Ein Memorandum der Gesellschaft für bedrohte Völker
Massenverhaftungen und Hinrichtungen in Uygurien endlich stoppen


Ulrich Delius

Die Gesellschaft für bedrohte Völker ist äußerst besorgt über anhaltende Verletzungen der Menschenrechte der rund 7,2 Millionen Uiguren in der im Nordwesten Chinas gelegenen Provinz Xinjiang (Ostturkestan). Im Februar 1997 eskalierte erneut die gewaltsame Unterdrückung in Ostturkestan, nachdem zwischen dem 20. April und 9. Juni 1996 bereits mehr als 2.700 Uiguren nach Angaben des Direktors für öffentliche Sicherheit in Xinjiang, Chen Jinchi, verhaftet worden waren. (China Business Times, 10.6.1996) Uigurische Exilkreise sprachen sogar von bis zu 18.000 Verhaftungen.

Während des Fastenmonates Ramadan provozierte die chinesische Polizei Unruhen in der mehrheitlich von muslimischen Uiguren bewohnten Stadt Yining (Uigurisch: Gulja, Region Ili). Als sich am Abend des 5. Februar 1997 zahlreiche Frauen und Jugendliche in Privathäusern trafen, um das Fest des 27. Tages des Ramadan zu begehen, drangen mit Schlagstöcken bewaffnete Polizisten in ihre Wohnungen ein und verhafteten alle Gläubigen. Die Behörden hatten 1996 jegliche Versammlung in Privatwohnungen verboten, um die Muslime an einer Ausübung ihres Glaubens zu hindern und die Verbreitung des muslimischen Glaubens einzuschränken. Als sich am folgenden Tag Angehörige vor den Behörden versammelten, um die Freilassung der Verhafteten zu fordern, habe die Polizei zuerst mit Wasserwerfern versucht, die Menge auseinanderzutreiben, berichteten Augenzeugen. Da eisige Kälte mit Temperaturen von 20 bis 30 Grad unter dem Gefrierpunkt geherrscht habe, seien 146 Personen unter den Strahlen der Wasserwerfer erfroren. Nur wer sich rechtzeitig seine Kleider vom Leib reißen konnte, habe überlebt, berichteten Flüchtlinge im angrenzenden Kasachstan.

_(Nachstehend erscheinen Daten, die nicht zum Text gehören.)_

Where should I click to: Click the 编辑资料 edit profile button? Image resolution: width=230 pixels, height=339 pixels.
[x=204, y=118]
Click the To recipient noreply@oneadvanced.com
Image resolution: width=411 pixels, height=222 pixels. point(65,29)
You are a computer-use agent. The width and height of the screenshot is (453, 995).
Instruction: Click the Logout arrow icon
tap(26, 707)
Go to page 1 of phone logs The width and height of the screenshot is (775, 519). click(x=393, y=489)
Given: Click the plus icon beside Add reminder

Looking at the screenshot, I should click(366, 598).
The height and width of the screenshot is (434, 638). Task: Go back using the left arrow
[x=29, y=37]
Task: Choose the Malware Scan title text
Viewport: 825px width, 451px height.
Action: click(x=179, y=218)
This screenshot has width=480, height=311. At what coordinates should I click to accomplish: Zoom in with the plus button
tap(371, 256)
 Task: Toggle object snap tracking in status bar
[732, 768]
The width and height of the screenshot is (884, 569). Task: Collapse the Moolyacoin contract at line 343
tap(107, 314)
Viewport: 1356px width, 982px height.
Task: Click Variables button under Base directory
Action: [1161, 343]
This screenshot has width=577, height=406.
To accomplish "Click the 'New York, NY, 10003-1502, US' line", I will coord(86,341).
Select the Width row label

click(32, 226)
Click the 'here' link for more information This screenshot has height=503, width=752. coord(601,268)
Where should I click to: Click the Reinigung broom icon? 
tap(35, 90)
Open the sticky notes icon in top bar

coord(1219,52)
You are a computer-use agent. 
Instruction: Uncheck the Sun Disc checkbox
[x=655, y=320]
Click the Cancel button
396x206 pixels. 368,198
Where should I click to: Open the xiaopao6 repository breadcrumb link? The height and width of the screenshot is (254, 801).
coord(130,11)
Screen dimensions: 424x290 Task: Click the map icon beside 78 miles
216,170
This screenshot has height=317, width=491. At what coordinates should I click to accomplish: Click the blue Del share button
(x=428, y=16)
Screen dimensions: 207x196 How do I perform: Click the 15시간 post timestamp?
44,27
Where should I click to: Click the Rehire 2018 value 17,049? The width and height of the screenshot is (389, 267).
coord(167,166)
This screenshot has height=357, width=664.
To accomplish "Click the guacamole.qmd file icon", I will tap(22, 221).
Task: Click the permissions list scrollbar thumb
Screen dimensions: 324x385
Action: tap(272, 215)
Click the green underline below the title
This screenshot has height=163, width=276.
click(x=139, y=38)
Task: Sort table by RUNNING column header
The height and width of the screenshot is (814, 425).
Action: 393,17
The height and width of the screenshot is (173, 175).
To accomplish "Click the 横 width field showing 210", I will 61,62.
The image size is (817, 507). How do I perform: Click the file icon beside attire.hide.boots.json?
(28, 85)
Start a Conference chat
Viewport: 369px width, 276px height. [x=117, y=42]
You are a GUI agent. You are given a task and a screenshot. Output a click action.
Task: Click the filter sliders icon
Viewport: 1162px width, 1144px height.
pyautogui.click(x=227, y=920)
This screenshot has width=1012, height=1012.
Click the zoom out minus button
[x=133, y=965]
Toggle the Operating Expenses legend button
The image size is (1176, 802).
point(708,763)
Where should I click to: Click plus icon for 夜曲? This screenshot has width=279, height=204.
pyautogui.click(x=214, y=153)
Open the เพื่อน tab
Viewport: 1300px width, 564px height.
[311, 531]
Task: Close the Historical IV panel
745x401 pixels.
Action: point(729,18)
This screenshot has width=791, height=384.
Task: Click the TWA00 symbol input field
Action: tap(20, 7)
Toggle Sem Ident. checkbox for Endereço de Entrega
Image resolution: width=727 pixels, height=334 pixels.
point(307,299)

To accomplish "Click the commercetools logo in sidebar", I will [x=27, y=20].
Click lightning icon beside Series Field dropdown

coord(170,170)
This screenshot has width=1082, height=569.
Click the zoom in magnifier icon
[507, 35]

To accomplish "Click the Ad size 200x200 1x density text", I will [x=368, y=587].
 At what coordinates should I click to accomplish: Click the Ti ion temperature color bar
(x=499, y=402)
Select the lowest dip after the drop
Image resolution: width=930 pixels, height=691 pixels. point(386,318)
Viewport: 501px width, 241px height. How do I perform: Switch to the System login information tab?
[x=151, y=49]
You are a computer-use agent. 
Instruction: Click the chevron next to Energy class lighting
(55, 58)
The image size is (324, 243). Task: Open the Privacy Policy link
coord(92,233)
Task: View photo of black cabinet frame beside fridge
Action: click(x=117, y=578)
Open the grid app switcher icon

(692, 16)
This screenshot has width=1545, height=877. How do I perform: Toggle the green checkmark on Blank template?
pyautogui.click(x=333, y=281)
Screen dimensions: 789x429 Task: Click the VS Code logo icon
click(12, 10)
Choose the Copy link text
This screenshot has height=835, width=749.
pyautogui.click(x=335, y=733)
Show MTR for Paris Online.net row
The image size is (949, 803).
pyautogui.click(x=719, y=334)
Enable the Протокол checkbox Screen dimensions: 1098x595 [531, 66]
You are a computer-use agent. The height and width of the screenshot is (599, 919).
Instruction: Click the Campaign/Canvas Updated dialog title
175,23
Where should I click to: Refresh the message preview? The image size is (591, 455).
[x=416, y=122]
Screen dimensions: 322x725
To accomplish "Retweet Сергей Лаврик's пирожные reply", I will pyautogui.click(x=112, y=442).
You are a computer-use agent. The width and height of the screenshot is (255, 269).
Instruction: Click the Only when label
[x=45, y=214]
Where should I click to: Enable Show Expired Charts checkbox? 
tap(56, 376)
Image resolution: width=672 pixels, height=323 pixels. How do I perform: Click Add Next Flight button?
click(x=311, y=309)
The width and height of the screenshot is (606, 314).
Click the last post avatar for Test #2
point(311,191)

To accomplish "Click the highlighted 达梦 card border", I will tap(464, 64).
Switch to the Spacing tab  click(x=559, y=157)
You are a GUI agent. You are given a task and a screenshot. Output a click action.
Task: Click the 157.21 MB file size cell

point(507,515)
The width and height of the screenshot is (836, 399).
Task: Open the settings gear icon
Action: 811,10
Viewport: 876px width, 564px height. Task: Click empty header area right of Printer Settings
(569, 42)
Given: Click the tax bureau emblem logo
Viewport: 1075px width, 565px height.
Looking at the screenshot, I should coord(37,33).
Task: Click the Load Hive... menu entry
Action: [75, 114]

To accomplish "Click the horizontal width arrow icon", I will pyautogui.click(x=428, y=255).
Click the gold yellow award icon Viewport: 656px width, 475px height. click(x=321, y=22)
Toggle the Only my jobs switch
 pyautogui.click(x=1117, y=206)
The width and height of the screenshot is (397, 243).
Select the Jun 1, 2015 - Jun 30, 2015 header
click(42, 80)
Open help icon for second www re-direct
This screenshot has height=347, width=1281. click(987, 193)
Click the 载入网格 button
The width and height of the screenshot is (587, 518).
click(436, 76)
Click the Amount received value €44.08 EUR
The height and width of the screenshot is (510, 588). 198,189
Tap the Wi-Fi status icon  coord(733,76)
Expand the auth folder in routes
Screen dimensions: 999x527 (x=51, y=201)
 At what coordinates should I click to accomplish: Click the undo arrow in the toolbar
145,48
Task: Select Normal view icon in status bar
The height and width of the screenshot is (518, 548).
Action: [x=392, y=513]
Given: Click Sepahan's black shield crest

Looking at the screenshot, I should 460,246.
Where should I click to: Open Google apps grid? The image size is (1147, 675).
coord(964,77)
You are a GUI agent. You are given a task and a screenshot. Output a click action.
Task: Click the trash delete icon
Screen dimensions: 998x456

Als die Proteste nicht abklangen, seien die Ordnungskräfte mit Schlagstöcken und Tränengas gegen die Demonstranten vorgegangen und hätten 90 Personen erschlagen. Die achtjährige Fatima, die von den Sicherheitsbehörden die Freilassung ihres Vaters verlangt habe, sei niedergeschossen worden. Ähnlich soll es der schwangeren Gulzira ergangen sein, als sie um die Freilassung ihres Mannes bat. Als sich immer mehr Menschen den Protesten anschlossen, habe die Polizei wahllos in die Menge geschossen. 200 Menschen seien dabei getötet worden. Angesichts der Brutalität der Sicherheitskräfte hätten daraufhin aufgebrachte Uiguren Han-Chinesen angegriffen, die in den letzten Jahren in die Provinz eingewandert seien. Rund 100 Zuwanderer seien dabei zu Tode gekommen. Mindestens 2.000 Uiguren seien während der Unruhen verhaftet worden. Bereits kurz nach Ausbruch der Unruhen seien 30.000 chinesische Soldaten aus Gansu nach Yining verlegt worden und hätten die Stadt weitgehend von der Außenwelt abgeriegelt. Obwohl die Sicherheitsmaßnahmen inzwischen gelockert wurden, berichten Augenzeugen über eine starke Militärpräsenz im öffentlichen Leben in der Region Ili.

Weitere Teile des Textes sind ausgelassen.